Cum scatent nugis solo cognomine Major,
Nec sit in immenso pagina sana libro,
Non mirum titulis quod se veracibus ornat:
Nec semper mendax fingere Creta solet.

This somewhat insolent sarcasm was written when Buchanan was about twenty-one, and full of the new spirit of humanism, and was perhaps aimed rather at the system than the man. Major was noted for his independence and veracity, and indeed the only stain on his moral character was his approbation of persecution, but this was common to all parties at the time.

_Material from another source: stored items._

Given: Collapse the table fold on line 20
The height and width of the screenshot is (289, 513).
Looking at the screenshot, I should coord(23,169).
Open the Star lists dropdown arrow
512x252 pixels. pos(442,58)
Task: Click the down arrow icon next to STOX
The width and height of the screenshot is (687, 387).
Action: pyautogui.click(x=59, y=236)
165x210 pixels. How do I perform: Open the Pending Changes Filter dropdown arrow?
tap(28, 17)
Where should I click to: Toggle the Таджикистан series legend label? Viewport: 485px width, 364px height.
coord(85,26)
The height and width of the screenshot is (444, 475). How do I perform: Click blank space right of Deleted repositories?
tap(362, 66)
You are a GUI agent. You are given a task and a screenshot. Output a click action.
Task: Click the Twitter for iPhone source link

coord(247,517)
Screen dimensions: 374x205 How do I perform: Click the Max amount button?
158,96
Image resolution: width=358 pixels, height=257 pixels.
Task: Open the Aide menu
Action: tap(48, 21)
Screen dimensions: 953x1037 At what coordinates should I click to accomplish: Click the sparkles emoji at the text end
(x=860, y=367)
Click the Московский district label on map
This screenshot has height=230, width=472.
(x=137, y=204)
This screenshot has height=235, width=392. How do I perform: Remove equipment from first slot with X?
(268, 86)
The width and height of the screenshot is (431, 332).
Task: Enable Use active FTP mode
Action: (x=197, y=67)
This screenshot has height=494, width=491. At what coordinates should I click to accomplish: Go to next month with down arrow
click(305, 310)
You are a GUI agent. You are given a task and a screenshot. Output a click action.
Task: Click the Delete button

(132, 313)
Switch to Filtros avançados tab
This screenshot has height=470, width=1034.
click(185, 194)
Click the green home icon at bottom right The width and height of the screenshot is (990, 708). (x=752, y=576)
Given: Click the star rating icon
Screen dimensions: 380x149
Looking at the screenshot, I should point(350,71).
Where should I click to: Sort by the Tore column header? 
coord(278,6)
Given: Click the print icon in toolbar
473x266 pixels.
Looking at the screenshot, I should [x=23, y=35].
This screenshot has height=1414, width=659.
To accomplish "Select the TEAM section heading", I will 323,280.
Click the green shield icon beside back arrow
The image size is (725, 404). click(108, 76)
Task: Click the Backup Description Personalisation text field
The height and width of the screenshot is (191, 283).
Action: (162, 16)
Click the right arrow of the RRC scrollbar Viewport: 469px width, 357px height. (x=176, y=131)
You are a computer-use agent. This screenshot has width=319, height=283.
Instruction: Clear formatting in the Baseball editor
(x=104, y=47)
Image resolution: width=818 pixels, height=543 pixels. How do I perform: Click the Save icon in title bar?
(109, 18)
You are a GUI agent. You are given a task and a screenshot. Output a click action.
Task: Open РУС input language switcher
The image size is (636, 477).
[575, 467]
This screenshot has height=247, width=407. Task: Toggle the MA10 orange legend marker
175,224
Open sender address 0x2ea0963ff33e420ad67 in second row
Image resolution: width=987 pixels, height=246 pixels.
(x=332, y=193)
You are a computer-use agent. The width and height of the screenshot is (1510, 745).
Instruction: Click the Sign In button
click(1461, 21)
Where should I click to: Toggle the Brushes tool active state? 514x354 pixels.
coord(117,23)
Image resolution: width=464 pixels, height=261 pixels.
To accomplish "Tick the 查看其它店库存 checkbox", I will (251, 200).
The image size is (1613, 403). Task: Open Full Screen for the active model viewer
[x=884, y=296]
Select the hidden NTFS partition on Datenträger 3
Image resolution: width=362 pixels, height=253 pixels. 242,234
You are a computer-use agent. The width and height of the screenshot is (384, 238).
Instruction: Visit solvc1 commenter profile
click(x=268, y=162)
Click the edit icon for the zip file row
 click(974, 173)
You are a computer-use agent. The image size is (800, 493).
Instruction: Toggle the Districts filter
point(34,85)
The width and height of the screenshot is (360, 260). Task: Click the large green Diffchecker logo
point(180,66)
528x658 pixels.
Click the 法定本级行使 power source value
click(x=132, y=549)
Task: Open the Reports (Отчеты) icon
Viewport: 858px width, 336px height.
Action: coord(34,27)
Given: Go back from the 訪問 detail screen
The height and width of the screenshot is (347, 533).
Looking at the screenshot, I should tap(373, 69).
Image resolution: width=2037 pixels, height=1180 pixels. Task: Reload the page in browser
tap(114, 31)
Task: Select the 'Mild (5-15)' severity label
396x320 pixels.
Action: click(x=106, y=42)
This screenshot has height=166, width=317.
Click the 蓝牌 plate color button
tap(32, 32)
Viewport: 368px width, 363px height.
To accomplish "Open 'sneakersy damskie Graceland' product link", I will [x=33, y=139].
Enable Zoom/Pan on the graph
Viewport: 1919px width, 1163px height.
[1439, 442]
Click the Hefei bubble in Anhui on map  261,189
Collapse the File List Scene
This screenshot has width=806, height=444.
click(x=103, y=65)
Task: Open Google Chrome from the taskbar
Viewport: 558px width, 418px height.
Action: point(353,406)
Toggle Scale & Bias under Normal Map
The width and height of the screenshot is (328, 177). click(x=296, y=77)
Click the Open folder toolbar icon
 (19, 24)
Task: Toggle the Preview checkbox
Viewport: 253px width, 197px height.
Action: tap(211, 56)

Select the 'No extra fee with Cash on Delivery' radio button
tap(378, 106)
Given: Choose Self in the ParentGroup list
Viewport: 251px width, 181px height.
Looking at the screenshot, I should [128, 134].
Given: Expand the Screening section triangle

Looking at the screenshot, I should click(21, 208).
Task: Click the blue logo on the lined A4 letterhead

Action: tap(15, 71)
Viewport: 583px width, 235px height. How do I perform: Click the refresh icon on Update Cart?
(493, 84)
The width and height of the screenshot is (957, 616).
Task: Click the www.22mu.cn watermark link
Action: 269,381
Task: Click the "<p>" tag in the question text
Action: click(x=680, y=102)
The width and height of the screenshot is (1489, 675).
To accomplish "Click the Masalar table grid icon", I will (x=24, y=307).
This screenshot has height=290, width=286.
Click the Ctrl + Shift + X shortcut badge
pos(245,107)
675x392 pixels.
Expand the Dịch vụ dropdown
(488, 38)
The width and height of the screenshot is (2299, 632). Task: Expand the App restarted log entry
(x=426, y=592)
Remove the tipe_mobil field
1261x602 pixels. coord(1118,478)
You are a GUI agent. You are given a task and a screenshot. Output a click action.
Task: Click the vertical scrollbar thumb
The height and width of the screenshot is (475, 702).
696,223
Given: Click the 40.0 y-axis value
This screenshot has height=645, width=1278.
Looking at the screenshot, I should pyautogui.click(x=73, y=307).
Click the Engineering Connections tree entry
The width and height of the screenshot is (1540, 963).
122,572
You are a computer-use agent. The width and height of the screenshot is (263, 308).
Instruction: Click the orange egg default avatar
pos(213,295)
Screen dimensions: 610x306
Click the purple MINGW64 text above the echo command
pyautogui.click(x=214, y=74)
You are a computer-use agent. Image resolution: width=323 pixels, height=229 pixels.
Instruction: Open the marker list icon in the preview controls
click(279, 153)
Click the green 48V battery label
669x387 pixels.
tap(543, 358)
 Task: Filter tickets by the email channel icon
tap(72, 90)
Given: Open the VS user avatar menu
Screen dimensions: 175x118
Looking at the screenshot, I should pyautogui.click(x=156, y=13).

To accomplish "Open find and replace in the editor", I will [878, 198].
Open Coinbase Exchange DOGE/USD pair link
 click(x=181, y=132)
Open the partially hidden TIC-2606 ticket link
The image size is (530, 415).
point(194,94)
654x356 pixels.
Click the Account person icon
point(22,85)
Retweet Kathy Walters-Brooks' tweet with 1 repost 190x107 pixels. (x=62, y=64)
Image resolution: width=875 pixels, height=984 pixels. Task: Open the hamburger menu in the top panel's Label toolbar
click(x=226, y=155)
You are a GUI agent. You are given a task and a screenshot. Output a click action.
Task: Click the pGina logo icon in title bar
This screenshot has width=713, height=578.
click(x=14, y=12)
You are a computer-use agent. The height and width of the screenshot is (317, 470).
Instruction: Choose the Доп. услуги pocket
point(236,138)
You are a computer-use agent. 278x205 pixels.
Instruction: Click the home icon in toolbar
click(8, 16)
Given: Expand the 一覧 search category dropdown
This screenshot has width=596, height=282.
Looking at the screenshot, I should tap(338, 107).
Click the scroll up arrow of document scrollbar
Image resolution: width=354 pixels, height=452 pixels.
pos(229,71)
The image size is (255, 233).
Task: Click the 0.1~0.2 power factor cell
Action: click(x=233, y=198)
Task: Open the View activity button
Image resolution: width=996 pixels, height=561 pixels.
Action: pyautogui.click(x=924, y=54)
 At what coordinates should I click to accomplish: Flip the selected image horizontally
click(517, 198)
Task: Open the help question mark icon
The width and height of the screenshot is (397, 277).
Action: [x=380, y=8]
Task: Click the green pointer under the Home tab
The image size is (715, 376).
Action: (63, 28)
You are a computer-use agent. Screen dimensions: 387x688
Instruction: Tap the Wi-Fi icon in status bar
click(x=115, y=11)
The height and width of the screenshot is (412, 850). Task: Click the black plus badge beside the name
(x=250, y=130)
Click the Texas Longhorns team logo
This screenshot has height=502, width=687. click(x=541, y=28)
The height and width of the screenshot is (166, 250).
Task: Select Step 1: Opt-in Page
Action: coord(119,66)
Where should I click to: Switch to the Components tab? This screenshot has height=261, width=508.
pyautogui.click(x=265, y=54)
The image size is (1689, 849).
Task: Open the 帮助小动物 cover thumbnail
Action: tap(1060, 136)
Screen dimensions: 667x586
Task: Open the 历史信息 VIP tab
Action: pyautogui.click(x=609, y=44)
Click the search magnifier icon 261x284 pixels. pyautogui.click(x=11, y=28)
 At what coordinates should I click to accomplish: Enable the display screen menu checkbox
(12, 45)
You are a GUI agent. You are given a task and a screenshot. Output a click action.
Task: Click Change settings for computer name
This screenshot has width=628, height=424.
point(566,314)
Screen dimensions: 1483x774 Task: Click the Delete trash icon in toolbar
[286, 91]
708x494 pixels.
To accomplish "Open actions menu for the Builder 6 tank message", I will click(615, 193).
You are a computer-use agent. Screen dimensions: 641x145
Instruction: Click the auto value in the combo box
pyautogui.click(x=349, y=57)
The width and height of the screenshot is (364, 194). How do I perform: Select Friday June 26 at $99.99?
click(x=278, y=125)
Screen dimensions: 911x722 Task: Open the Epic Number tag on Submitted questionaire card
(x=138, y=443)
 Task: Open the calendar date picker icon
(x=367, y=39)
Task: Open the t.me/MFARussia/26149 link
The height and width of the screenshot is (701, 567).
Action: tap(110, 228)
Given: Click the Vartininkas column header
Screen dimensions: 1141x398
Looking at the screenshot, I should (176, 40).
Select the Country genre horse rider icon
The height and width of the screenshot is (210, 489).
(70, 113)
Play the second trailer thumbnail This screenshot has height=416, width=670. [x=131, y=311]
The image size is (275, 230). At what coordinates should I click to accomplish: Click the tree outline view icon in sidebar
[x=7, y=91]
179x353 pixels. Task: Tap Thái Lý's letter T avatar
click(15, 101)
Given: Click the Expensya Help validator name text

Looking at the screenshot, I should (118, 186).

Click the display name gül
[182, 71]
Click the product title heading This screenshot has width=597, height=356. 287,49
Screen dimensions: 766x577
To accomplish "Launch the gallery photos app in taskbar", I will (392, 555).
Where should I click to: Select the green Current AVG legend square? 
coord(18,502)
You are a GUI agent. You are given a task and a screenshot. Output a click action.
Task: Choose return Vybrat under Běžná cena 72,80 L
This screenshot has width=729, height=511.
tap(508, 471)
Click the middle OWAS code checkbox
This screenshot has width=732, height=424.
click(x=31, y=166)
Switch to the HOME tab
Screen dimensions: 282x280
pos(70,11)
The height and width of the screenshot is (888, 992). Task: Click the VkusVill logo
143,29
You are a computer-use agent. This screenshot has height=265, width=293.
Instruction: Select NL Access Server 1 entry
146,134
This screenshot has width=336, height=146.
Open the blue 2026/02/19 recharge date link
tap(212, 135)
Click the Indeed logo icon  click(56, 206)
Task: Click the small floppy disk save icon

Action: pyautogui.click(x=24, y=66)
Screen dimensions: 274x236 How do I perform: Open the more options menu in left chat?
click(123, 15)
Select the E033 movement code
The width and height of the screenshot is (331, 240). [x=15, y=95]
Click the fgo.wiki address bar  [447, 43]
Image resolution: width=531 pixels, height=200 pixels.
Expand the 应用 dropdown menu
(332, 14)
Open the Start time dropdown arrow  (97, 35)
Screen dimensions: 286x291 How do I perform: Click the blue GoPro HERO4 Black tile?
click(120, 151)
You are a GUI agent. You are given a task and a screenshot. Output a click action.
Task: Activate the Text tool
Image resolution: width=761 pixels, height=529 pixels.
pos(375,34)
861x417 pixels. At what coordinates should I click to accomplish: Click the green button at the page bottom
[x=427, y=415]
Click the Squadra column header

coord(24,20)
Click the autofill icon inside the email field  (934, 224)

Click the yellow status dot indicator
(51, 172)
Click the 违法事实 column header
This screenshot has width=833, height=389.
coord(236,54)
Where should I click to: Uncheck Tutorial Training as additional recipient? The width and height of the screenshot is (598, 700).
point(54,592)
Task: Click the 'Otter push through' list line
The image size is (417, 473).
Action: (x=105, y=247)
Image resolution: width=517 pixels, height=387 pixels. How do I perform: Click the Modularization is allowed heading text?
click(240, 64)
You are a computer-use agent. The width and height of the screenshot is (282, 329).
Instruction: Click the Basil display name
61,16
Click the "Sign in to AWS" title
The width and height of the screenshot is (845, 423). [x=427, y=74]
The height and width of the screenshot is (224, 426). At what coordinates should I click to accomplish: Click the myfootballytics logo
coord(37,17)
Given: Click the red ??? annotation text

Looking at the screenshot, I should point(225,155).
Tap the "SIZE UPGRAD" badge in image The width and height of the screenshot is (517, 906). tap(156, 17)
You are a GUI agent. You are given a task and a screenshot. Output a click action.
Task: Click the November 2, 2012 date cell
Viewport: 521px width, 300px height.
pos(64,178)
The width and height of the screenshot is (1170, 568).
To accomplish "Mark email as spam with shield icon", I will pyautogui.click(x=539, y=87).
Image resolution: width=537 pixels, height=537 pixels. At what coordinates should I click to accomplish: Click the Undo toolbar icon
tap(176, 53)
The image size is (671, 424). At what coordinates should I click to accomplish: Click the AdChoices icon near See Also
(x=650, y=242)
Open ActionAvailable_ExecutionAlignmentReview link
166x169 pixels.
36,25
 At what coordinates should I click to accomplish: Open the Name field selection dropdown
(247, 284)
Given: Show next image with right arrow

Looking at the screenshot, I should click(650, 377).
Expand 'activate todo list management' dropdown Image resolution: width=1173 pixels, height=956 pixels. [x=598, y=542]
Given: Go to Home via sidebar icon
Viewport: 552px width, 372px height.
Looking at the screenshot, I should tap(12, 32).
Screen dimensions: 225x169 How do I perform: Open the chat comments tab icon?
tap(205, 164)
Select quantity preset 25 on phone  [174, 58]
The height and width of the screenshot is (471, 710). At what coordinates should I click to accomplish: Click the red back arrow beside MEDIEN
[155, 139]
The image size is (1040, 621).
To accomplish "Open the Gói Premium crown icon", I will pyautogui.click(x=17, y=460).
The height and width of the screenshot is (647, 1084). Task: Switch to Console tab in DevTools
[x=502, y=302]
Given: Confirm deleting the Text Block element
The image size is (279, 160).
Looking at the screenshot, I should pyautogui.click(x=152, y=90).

Major's 'History,' by which he is now best known, was printed at Paris in 1521, and was republished in 1740 by Freebairn in Edinburgh. It has recently been translated into English for the first time under the auspices of the Scottish History Society. This edition contains an estimate of Major's character and writings by the translator, Mr. Archibald Constable, a life of the author by Sheriff Mackay, and a complete bibliography of Major and his disciples, with a collection of Major's prefaces to his works by Mr. T. G. Law. All his literary work was in Latin, and was originally published in Paris or Lyons.

[Tanner's Bibl. Brit.; Wood's Athenæ Oxon. i. 113; Cooper's Athenæ Cantabr. i. 93; Life, by Sheriff Mackay, prefixed to Major's History, Edinburgh, 1892; P. Hume Brown's Life of George Buchanan; Scottish Review, July 1892, art. v., 'John Major,' by T. G. Law; Hist. of Early Scottish Literature, by Dr. Ross; Mackenzie's Scottish Writers, ii. 309; Allibone's Dict. of English Literature.]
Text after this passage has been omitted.